La protéine codée par le gène est exprimée dans le cytoplasme de la cellule et est actuellement considérée comme une des voies d’activation de NF?B tout comme le récepteur du TNF ou les Toll Like, récepteurs présents à la surface de la cellule.

Rétrospectivement, il n’est pas surprenant non plus que CARD15/NOD2 soit impliqué dans une réponse immunitaire de type non spécifique. En effet, depuis longtemps, le rôle de la flore digestive est suspecté dans la maladie de Crohn. Les expériences de dérivation ou de ré-instillation de l’effluent entérique et le rôle partiellement bénéfique des antibiotiques suggèrent que la flore intestinale puisse avoir un rôle dans le développement de la maladie.

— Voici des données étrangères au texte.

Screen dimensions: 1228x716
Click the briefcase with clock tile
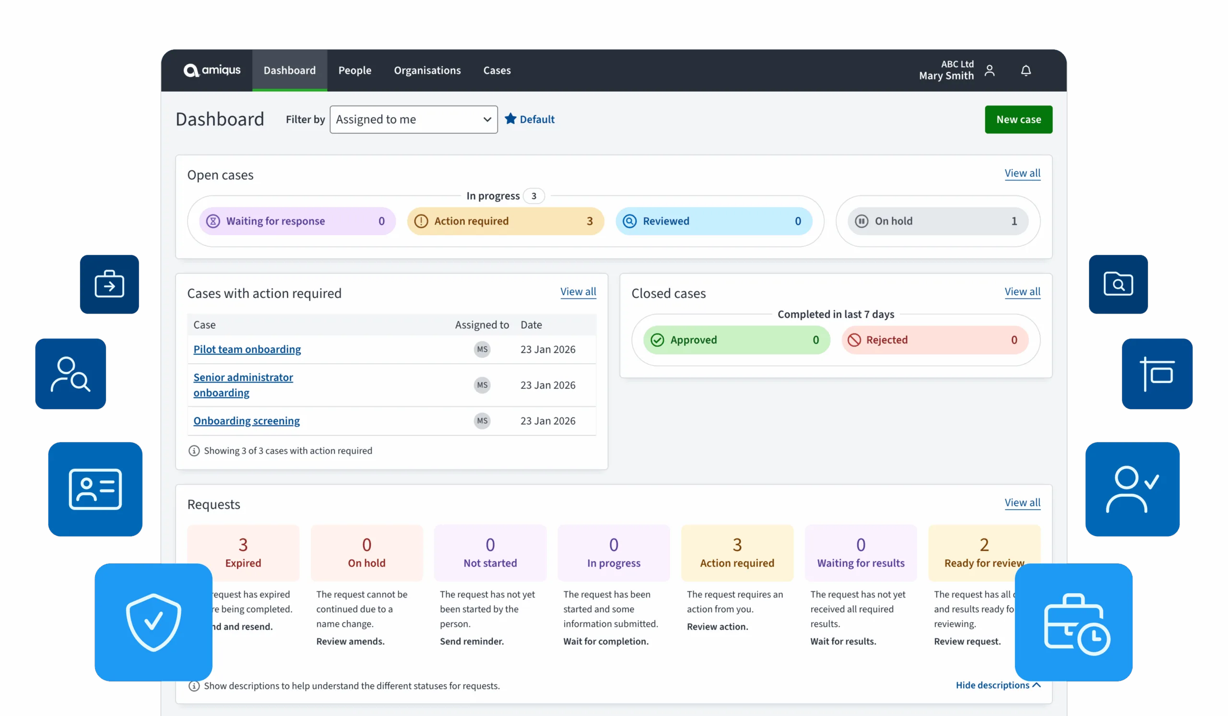tap(1074, 622)
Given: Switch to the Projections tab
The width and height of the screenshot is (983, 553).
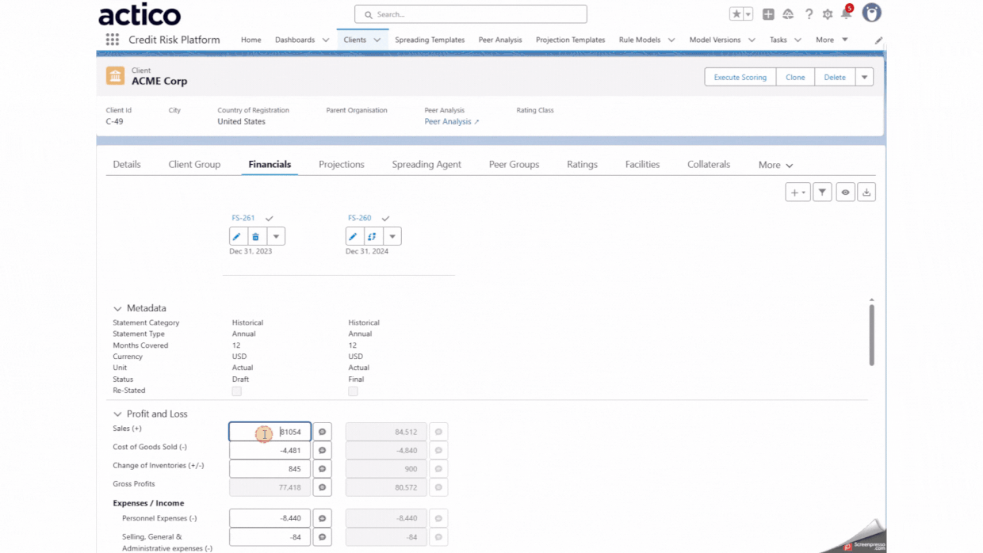Looking at the screenshot, I should coord(341,164).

De même, chez l’animal de laboratoire, l’atténuation du phénotype des animaux génétiquement manipulés pour développer une colite inflammatoire lorsqu’ils sont élevés en milieu axénique renforce cette hypothèse. Enfin, l’impossibilité habituelle d’identifier des germes spécifiques de la maladie de Crohn conforte l’idée que c’est bien une flore mixte qui joue un rôle plutôt qu’une souche bactérienne ou virale particulière. La découverte de CARD15/NOD2 dans la maladie de Crohn a donc relancé la recherche entre l’interaction hôte – bactérie et son rôle dans la maladie.